[Stored entries]
---+---
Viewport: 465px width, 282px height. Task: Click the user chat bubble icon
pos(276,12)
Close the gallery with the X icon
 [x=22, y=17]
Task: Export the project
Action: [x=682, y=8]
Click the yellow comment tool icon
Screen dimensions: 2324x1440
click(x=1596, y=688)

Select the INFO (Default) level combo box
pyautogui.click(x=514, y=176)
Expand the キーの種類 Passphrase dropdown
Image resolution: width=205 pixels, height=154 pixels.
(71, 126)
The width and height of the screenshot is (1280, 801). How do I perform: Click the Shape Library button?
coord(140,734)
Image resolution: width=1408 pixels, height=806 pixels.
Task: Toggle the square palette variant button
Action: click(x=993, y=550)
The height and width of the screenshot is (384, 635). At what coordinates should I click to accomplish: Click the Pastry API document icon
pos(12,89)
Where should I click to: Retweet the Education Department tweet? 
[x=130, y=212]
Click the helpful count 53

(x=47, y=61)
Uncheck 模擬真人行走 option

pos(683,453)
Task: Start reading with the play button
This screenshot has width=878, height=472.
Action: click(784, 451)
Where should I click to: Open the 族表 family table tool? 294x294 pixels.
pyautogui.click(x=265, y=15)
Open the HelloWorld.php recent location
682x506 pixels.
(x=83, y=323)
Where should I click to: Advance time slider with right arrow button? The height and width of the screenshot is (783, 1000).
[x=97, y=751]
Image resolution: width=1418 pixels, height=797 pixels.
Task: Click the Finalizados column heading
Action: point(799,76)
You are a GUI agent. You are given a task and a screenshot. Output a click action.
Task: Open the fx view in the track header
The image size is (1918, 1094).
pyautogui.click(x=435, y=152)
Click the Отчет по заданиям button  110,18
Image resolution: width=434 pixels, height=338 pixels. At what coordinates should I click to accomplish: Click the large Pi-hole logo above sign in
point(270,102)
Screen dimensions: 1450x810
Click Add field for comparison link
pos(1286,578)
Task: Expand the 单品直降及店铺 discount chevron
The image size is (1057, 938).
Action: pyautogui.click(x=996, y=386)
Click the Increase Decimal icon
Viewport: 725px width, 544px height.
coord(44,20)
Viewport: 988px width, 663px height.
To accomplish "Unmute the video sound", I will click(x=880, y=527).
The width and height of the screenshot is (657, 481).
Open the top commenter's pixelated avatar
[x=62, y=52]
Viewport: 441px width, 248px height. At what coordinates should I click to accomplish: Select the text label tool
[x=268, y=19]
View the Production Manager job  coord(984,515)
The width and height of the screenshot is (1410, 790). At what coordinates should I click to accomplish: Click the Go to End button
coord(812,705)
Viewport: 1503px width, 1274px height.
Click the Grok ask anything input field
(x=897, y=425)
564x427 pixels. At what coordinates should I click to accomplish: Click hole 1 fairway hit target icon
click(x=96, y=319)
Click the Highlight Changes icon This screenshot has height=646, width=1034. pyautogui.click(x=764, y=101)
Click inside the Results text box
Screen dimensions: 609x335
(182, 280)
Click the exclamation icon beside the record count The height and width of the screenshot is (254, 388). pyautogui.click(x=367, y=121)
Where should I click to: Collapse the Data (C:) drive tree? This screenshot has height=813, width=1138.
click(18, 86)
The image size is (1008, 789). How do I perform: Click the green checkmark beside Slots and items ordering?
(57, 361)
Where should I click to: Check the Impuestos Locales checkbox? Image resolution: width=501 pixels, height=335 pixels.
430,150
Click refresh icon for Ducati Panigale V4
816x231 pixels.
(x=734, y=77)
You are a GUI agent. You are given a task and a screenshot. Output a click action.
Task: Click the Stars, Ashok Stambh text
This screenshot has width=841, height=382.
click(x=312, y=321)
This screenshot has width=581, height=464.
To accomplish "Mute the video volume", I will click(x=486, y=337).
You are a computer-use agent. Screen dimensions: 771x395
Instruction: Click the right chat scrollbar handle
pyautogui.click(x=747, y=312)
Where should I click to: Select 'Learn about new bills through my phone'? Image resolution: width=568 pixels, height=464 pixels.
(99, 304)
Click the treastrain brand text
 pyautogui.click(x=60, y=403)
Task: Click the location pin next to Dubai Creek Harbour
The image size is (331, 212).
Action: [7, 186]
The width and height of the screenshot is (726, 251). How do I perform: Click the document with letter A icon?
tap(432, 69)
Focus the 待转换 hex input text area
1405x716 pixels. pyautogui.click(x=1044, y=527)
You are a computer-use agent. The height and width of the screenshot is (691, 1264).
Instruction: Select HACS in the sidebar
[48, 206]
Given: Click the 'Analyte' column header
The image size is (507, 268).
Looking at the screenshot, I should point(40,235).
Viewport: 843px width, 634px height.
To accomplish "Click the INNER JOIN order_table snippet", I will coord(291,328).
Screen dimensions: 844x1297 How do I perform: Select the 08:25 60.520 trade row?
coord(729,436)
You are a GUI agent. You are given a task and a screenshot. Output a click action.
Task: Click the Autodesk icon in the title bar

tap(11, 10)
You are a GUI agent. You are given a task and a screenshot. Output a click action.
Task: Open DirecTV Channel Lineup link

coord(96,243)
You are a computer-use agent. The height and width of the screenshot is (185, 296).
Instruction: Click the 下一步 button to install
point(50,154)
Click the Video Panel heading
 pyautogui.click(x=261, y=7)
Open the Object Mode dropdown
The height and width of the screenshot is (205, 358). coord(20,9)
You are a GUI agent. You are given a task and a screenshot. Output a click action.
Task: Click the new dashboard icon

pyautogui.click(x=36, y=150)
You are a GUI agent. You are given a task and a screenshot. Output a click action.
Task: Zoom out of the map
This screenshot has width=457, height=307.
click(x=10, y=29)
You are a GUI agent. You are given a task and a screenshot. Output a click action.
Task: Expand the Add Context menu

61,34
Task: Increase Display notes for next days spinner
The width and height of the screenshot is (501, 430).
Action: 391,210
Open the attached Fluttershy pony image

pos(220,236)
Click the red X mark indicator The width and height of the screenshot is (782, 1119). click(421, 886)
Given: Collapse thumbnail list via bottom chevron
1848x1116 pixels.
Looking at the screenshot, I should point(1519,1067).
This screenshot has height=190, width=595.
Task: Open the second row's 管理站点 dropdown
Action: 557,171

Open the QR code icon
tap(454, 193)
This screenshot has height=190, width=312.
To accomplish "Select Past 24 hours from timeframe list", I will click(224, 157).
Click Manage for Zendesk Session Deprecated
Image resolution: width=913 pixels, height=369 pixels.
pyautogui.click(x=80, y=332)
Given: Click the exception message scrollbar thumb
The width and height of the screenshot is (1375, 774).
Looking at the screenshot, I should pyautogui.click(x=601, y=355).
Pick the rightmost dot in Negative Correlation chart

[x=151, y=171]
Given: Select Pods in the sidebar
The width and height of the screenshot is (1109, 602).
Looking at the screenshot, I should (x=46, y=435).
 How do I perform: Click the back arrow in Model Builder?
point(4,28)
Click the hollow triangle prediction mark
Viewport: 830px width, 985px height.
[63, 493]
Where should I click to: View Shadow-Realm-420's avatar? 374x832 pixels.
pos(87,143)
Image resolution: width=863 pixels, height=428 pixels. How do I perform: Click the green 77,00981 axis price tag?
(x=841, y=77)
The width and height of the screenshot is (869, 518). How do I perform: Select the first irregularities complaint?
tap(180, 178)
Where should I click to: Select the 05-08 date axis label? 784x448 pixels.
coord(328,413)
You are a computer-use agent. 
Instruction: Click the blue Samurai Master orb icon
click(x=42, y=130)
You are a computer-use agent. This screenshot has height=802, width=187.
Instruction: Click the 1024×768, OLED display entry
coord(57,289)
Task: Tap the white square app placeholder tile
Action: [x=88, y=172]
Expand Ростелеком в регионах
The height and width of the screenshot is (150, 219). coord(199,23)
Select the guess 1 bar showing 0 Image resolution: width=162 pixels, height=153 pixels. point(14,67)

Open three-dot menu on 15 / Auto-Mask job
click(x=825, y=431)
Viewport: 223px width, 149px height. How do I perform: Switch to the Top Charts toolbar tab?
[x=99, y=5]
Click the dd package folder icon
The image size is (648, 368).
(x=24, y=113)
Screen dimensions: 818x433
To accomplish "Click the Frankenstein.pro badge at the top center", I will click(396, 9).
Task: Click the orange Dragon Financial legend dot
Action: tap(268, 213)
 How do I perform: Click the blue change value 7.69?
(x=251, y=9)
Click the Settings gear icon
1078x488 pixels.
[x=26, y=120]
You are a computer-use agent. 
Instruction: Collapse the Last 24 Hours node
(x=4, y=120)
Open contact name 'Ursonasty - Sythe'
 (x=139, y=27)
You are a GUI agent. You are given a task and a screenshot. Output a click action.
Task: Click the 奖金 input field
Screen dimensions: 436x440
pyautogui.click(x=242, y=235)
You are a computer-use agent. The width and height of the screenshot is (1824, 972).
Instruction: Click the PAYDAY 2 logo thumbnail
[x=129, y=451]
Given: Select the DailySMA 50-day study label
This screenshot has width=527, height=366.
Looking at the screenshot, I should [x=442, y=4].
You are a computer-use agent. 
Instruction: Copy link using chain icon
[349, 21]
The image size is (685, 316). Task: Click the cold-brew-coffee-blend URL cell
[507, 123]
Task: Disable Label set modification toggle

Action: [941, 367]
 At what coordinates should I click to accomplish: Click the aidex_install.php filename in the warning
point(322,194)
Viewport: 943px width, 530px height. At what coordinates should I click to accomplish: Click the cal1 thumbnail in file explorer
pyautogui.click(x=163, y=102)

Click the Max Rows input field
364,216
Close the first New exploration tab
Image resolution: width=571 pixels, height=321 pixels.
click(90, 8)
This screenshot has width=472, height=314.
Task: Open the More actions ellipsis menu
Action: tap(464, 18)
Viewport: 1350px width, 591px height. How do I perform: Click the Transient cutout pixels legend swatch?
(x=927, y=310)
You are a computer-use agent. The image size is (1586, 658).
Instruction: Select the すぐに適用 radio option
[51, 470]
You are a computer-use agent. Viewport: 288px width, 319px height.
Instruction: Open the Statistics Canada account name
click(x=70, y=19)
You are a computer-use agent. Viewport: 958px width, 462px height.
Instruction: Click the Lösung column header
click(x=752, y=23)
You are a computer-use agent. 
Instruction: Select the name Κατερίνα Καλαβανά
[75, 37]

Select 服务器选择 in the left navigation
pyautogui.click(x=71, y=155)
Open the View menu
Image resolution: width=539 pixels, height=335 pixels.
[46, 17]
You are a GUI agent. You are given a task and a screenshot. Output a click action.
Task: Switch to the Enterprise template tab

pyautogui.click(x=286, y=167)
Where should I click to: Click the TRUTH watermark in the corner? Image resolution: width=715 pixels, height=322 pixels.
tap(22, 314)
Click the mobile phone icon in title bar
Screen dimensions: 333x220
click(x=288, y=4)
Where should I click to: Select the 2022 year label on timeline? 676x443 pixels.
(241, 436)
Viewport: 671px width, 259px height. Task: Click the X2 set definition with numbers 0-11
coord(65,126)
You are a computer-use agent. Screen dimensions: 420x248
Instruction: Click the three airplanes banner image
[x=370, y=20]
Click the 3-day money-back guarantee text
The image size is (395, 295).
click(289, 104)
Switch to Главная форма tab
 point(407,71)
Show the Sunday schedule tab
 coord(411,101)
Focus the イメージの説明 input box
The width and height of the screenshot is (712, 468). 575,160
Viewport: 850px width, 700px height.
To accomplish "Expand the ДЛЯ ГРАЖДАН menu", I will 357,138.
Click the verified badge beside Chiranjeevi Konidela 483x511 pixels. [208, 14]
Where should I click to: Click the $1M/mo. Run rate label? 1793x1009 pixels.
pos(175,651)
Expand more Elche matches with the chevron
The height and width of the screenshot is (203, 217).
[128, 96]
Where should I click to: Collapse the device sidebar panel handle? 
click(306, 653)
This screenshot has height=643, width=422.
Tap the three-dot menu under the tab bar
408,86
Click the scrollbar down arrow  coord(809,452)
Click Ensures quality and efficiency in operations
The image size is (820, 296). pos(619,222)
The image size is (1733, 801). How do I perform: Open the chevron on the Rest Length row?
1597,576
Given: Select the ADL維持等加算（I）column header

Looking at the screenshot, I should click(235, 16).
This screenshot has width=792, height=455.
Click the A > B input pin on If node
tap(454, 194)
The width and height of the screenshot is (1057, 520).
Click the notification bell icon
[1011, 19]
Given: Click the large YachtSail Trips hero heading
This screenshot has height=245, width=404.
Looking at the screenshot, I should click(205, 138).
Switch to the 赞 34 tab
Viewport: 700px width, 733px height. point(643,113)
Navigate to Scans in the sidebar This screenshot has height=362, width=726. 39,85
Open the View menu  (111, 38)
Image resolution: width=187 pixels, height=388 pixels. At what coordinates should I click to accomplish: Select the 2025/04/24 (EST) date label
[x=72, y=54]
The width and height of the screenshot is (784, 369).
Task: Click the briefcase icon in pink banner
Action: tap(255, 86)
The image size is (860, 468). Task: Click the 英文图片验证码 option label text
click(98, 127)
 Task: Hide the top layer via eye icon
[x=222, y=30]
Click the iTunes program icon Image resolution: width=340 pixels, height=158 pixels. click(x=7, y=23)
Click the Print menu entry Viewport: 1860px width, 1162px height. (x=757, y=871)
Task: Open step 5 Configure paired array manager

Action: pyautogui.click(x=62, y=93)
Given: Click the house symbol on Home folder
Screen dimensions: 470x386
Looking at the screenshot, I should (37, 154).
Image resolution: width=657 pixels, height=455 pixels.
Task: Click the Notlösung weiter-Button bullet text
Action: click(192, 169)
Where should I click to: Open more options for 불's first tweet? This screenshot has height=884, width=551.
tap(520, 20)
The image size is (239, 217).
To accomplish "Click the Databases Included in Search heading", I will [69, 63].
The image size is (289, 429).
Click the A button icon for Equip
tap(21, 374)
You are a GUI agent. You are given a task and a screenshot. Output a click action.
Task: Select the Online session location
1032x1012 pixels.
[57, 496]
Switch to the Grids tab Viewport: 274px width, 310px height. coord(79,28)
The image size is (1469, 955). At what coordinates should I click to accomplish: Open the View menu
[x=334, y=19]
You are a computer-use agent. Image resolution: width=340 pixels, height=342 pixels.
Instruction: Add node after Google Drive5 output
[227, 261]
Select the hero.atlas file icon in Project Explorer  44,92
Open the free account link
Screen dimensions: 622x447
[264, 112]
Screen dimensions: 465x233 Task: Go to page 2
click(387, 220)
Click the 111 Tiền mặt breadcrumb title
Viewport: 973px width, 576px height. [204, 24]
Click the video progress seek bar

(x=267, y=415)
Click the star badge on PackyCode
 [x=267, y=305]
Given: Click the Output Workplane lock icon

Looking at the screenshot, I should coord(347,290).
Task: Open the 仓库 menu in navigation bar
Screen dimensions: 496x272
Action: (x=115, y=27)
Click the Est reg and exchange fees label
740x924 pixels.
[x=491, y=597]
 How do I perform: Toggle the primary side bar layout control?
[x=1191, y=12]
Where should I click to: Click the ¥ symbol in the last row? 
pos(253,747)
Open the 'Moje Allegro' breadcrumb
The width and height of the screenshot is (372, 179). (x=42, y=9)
---+---
» **YOUR TASK**: Return, unchanged, the lines of the material above from the line containing "This screenshot has width=792, height=455." through the line containing "tap(21, 374)", with both of those lines included.

» **COMPLETE ANSWER**:
This screenshot has width=792, height=455.
Click the A > B input pin on If node
tap(454, 194)
The width and height of the screenshot is (1057, 520).
Click the notification bell icon
[1011, 19]
Given: Click the large YachtSail Trips hero heading
This screenshot has height=245, width=404.
Looking at the screenshot, I should click(205, 138).
Switch to the 赞 34 tab
Viewport: 700px width, 733px height. point(643,113)
Navigate to Scans in the sidebar This screenshot has height=362, width=726. 39,85
Open the View menu  (111, 38)
Image resolution: width=187 pixels, height=388 pixels. At what coordinates should I click to accomplish: Select the 2025/04/24 (EST) date label
[x=72, y=54]
The width and height of the screenshot is (784, 369).
Task: Click the briefcase icon in pink banner
Action: tap(255, 86)
The image size is (860, 468). Task: Click the 英文图片验证码 option label text
click(98, 127)
 Task: Hide the top layer via eye icon
[x=222, y=30]
Click the iTunes program icon Image resolution: width=340 pixels, height=158 pixels. click(x=7, y=23)
Click the Print menu entry Viewport: 1860px width, 1162px height. (x=757, y=871)
Task: Open step 5 Configure paired array manager

Action: pyautogui.click(x=62, y=93)
Given: Click the house symbol on Home folder
Screen dimensions: 470x386
Looking at the screenshot, I should (37, 154).
Image resolution: width=657 pixels, height=455 pixels.
Task: Click the Notlösung weiter-Button bullet text
Action: click(192, 169)
Where should I click to: Open more options for 불's first tweet? This screenshot has height=884, width=551.
tap(520, 20)
The image size is (239, 217).
To accomplish "Click the Databases Included in Search heading", I will [69, 63].
The image size is (289, 429).
Click the A button icon for Equip
tap(21, 374)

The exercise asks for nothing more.